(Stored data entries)
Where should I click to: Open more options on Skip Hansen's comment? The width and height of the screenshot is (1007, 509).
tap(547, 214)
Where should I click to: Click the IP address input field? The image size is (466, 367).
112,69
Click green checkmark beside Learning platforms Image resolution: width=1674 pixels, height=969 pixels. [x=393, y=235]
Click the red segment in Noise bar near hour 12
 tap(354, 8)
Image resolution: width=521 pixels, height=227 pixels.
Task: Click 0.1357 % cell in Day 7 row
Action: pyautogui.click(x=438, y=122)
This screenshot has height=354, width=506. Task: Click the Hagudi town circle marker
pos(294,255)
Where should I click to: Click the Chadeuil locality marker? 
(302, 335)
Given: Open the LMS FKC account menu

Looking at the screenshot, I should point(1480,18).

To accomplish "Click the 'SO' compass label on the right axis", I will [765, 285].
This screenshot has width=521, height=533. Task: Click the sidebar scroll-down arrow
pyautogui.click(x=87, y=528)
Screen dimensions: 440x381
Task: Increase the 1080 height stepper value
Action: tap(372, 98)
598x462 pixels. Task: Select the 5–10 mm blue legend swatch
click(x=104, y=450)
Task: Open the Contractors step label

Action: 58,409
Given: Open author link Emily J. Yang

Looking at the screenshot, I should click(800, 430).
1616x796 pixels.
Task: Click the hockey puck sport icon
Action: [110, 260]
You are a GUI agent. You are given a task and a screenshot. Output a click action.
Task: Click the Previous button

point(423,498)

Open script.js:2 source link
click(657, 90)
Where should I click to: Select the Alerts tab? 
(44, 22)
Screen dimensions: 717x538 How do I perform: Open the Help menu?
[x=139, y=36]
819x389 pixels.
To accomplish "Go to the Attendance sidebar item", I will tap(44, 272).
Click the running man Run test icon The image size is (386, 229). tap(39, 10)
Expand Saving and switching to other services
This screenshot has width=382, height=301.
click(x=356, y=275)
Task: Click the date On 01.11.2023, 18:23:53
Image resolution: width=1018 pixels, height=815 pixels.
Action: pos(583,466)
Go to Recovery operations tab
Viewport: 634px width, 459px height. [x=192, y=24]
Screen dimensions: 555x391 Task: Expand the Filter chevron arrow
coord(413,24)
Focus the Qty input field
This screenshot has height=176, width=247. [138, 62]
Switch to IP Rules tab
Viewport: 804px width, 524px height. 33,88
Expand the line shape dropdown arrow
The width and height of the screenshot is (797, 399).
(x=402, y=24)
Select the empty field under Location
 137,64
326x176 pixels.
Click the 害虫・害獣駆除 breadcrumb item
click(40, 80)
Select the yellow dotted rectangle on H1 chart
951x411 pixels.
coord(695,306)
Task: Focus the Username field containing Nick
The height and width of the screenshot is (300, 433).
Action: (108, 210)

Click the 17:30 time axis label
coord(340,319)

TASK PROMPT: Give back all the records above exactly. Keep every word.

SOLUTION FOR THIS PROBLEM:
Where should I click to: Open more options on Skip Hansen's comment? The width and height of the screenshot is (1007, 509).
tap(547, 214)
Where should I click to: Click the IP address input field? The image size is (466, 367).
112,69
Click green checkmark beside Learning platforms Image resolution: width=1674 pixels, height=969 pixels. [x=393, y=235]
Click the red segment in Noise bar near hour 12
 tap(354, 8)
Image resolution: width=521 pixels, height=227 pixels.
Task: Click 0.1357 % cell in Day 7 row
Action: pyautogui.click(x=438, y=122)
This screenshot has height=354, width=506. Task: Click the Hagudi town circle marker
pos(294,255)
Where should I click to: Click the Chadeuil locality marker? 
(302, 335)
Given: Open the LMS FKC account menu

Looking at the screenshot, I should point(1480,18).

To accomplish "Click the 'SO' compass label on the right axis", I will [765, 285].
This screenshot has width=521, height=533. Task: Click the sidebar scroll-down arrow
pyautogui.click(x=87, y=528)
Screen dimensions: 440x381
Task: Increase the 1080 height stepper value
Action: tap(372, 98)
598x462 pixels. Task: Select the 5–10 mm blue legend swatch
click(x=104, y=450)
Task: Open the Contractors step label

Action: 58,409
Given: Open author link Emily J. Yang

Looking at the screenshot, I should click(800, 430).
1616x796 pixels.
Task: Click the hockey puck sport icon
Action: [110, 260]
You are a GUI agent. You are given a task and a screenshot. Output a click action.
Task: Click the Previous button

point(423,498)

Open script.js:2 source link
click(657, 90)
Where should I click to: Select the Alerts tab? 
(44, 22)
Screen dimensions: 717x538 How do I perform: Open the Help menu?
[x=139, y=36]
819x389 pixels.
To accomplish "Go to the Attendance sidebar item", I will tap(44, 272).
Click the running man Run test icon The image size is (386, 229). tap(39, 10)
Expand Saving and switching to other services
This screenshot has width=382, height=301.
click(x=356, y=275)
Task: Click the date On 01.11.2023, 18:23:53
Image resolution: width=1018 pixels, height=815 pixels.
Action: pos(583,466)
Go to Recovery operations tab
Viewport: 634px width, 459px height. [x=192, y=24]
Screen dimensions: 555x391 Task: Expand the Filter chevron arrow
coord(413,24)
Focus the Qty input field
This screenshot has height=176, width=247. [138, 62]
Switch to IP Rules tab
Viewport: 804px width, 524px height. 33,88
Expand the line shape dropdown arrow
The width and height of the screenshot is (797, 399).
(x=402, y=24)
Select the empty field under Location
 137,64
326x176 pixels.
Click the 害虫・害獣駆除 breadcrumb item
click(40, 80)
Select the yellow dotted rectangle on H1 chart
951x411 pixels.
coord(695,306)
Task: Focus the Username field containing Nick
The height and width of the screenshot is (300, 433).
Action: (108, 210)

Click the 17:30 time axis label
coord(340,319)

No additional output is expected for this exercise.